Author : Jacqueline Arthur-Montagne
Publisher : Walter de Gruyter GmbH & Co KG
Page : 336 pages
File Size : 18,54 MB
Release : 2022-10-24
Category : History
ISBN : 3110791927
This volume unites scholars of classical epigraphy, papyrology, and literature to analyze the documentary habit in the Roman Empire. Texts like inscriptions and letters have gained importance in classical scholarship, but there has been limited analysis of the imaginative and sociological dimensions of the ancient document. Individual chapters investigate the definition of the document in ancient thought, and how modern understandings of documentation may (mis)shape scholarly approaches to documentary sources in antiquity. Contributors reexamine familiar categories of ancient documents through the lenses of perception and function, and reveal where the modern understanding of the document departs from ancient conceptions of documentation. The boundary between literary genres and documentary genres of writing appears more fluid than prior scholarship had allowed. Compared to modern audiences, inhabitants of the Roman Empire used a more diverse range of both non-textual and textual forms of documentation, and they did so with a more active, questioning attitude. The interdisciplinary approach to the "mentality" of documentation in this volume advances beyond standard discussions of form, genre, and style to revisit the document through the eyes of Greco-Roman readers and viewers.
Author : Leslie Brubaker
Publisher : Cambridge University Press
Page : 943 pages
File Size : 43,98 MB
Release : 2011-01-06
Category : Art
ISBN : 0521430933
A major revisionist survey of this most elusive and fascinating period in medieval history.
Author : Metropolitan Museum of Art (New York, N.Y.).
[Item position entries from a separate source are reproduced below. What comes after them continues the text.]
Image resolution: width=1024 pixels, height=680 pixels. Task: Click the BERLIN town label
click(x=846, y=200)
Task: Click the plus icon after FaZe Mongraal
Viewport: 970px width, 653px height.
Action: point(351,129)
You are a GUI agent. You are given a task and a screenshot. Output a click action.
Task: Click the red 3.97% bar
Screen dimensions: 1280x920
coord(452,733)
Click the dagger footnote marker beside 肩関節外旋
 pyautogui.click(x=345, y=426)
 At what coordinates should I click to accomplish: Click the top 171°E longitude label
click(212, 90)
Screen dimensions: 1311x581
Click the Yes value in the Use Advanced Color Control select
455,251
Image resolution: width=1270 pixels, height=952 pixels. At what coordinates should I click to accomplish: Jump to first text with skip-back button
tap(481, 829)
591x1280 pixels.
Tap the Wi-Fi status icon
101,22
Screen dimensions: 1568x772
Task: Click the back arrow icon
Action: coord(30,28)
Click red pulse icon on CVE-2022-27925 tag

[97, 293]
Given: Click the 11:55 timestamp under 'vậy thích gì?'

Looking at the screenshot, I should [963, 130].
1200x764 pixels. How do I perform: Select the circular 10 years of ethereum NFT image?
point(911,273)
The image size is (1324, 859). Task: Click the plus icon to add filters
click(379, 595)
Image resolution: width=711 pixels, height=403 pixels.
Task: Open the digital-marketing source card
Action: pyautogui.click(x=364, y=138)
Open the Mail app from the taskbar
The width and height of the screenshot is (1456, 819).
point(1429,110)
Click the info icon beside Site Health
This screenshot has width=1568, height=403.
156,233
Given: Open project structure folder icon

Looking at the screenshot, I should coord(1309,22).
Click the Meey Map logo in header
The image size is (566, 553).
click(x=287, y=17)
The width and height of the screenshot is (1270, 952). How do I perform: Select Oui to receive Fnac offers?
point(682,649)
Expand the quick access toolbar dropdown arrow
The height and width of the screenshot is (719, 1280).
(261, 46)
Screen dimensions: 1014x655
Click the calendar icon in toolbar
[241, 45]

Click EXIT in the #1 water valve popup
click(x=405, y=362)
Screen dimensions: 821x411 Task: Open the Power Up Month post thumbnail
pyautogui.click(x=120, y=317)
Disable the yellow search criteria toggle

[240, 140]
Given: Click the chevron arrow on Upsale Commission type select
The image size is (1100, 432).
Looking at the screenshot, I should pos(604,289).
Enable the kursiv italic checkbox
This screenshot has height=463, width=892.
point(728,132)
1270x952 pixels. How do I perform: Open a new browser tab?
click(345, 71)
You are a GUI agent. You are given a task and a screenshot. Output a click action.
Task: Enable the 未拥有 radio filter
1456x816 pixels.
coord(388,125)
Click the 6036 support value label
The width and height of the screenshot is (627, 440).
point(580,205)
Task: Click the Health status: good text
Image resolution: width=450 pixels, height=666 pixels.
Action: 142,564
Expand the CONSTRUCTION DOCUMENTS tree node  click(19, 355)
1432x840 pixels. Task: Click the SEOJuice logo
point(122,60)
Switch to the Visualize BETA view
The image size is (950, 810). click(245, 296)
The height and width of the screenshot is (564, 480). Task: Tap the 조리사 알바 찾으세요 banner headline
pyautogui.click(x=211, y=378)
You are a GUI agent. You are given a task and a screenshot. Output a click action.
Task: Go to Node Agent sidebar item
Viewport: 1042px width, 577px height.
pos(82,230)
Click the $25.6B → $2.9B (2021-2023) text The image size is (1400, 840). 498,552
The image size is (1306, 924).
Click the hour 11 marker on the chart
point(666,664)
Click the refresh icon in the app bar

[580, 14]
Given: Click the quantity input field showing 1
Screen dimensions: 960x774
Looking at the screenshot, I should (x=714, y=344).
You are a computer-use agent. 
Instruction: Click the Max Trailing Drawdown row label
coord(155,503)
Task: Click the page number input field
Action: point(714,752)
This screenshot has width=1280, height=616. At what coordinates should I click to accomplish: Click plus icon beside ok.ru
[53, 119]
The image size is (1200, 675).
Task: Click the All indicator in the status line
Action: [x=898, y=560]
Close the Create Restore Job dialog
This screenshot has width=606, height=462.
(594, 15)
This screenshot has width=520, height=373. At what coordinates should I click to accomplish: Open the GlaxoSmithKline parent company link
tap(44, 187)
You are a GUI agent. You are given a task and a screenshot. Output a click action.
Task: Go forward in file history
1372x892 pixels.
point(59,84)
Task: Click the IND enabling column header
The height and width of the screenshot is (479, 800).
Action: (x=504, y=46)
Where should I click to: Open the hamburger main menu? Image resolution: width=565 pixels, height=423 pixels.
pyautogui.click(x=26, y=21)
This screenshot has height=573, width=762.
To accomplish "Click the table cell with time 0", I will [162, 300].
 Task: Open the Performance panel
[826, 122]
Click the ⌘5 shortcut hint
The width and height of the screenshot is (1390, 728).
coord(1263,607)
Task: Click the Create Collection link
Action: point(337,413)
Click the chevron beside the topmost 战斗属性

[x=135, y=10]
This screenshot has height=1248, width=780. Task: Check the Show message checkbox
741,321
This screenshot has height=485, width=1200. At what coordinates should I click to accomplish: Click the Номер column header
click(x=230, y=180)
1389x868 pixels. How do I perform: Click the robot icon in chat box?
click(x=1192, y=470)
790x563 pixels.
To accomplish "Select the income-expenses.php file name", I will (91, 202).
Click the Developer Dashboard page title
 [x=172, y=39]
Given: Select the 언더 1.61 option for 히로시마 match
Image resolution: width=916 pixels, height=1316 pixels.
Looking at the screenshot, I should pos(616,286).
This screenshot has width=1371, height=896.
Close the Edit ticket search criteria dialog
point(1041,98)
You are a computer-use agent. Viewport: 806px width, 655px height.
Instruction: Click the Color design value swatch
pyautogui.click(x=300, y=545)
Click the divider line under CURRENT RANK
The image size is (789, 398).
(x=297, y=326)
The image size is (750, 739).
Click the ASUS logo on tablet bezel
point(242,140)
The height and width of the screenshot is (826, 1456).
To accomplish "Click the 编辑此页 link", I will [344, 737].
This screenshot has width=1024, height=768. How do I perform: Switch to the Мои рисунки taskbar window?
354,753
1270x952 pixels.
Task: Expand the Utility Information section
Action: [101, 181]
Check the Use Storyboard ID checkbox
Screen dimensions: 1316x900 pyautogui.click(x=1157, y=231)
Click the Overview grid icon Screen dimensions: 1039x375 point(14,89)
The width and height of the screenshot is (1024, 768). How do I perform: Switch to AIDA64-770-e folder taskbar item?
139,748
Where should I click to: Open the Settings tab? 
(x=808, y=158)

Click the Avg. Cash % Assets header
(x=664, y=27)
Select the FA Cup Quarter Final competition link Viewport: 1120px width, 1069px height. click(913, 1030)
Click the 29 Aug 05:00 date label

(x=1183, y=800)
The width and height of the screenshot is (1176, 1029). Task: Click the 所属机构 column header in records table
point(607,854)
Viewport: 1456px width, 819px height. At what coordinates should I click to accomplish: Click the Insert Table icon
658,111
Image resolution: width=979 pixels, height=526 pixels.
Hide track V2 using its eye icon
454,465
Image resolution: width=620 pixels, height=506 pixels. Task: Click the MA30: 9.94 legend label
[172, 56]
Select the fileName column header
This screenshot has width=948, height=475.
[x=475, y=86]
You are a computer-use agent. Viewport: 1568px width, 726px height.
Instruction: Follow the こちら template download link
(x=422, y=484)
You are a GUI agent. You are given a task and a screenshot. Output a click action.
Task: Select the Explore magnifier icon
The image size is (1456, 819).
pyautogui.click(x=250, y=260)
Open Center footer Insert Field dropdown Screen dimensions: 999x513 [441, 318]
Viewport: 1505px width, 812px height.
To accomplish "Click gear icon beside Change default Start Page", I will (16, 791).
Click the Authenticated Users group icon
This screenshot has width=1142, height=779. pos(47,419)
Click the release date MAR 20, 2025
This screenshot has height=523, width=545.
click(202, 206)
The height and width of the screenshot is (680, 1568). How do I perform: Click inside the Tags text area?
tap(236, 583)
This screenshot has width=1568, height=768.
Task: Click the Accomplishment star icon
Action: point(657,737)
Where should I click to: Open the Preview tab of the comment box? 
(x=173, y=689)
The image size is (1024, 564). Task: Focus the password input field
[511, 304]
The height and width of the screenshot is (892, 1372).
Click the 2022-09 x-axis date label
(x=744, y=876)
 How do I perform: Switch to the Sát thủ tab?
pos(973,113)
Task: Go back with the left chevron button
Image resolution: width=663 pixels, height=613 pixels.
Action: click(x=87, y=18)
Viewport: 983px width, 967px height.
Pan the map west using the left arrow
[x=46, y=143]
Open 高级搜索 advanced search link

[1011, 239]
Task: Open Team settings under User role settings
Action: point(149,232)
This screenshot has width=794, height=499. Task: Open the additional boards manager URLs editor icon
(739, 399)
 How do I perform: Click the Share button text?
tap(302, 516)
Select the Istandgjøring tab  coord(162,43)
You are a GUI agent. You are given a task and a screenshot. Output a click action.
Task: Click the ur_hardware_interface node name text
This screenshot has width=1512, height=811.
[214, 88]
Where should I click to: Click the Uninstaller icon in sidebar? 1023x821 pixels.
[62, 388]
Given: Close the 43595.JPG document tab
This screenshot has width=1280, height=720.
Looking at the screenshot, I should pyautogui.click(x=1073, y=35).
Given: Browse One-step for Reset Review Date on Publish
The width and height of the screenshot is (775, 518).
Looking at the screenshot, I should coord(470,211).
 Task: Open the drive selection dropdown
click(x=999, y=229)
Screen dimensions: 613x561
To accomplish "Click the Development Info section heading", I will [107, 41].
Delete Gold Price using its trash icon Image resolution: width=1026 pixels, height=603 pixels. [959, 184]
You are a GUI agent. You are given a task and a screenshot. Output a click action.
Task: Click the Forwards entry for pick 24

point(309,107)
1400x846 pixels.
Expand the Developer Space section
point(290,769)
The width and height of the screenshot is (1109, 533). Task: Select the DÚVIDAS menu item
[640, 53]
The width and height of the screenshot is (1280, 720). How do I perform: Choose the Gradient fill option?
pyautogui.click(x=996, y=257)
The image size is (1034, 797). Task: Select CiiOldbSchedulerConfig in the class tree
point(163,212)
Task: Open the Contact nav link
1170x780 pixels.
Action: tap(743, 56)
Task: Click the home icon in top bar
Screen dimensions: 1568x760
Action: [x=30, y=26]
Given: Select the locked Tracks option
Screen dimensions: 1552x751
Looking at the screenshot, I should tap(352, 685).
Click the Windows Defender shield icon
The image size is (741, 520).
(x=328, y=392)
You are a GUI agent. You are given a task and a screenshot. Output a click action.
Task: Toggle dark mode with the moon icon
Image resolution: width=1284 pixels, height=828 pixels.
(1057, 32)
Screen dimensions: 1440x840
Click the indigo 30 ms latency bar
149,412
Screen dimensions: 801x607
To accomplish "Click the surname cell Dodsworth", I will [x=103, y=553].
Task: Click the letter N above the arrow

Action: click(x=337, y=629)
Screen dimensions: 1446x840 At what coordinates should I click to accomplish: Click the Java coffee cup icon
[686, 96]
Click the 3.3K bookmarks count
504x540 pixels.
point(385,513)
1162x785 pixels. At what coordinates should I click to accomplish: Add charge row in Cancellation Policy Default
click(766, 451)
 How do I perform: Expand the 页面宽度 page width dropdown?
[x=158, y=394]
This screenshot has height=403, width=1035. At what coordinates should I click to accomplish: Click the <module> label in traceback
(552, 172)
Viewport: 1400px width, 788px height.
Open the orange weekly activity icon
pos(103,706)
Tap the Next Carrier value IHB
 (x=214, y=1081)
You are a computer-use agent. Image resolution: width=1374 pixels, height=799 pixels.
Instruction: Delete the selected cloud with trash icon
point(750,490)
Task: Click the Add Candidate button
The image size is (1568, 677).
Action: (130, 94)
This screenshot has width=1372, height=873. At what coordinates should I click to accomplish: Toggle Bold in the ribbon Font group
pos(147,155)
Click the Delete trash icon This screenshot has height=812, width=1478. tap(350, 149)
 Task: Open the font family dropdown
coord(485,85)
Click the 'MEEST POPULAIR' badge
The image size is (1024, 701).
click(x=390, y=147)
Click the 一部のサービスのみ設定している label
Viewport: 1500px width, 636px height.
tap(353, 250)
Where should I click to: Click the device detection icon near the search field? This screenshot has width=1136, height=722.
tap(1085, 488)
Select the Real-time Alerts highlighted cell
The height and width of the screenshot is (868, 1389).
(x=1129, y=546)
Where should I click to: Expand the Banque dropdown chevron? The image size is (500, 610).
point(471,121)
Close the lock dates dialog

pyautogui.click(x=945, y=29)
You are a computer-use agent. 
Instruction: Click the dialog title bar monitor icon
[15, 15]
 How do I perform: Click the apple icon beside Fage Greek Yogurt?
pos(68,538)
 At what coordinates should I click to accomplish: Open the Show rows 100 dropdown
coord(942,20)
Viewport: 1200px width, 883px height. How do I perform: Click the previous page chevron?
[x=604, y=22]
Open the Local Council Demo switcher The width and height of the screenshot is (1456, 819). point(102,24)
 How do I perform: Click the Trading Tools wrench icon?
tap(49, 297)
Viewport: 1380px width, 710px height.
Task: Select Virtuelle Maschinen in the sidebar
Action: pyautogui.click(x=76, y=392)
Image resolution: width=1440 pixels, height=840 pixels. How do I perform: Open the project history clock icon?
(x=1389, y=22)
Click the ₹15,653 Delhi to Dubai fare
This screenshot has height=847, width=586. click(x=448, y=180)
Library
Publisher :
Page : 994 pages
File Size : 26,98 MB
Release : 1960
Category : Art
ISBN :
Author : Glenn Peers
Publisher : Penn State Press
Page : 216 pages
File Size : 45,47 MB
Release : 2004
Category :
ISBN : 9780271047485
Sacred Shock attempts to lay bare the inner workings of Byzantine art by looking closely at the marginal or subsidiary areas in works of art.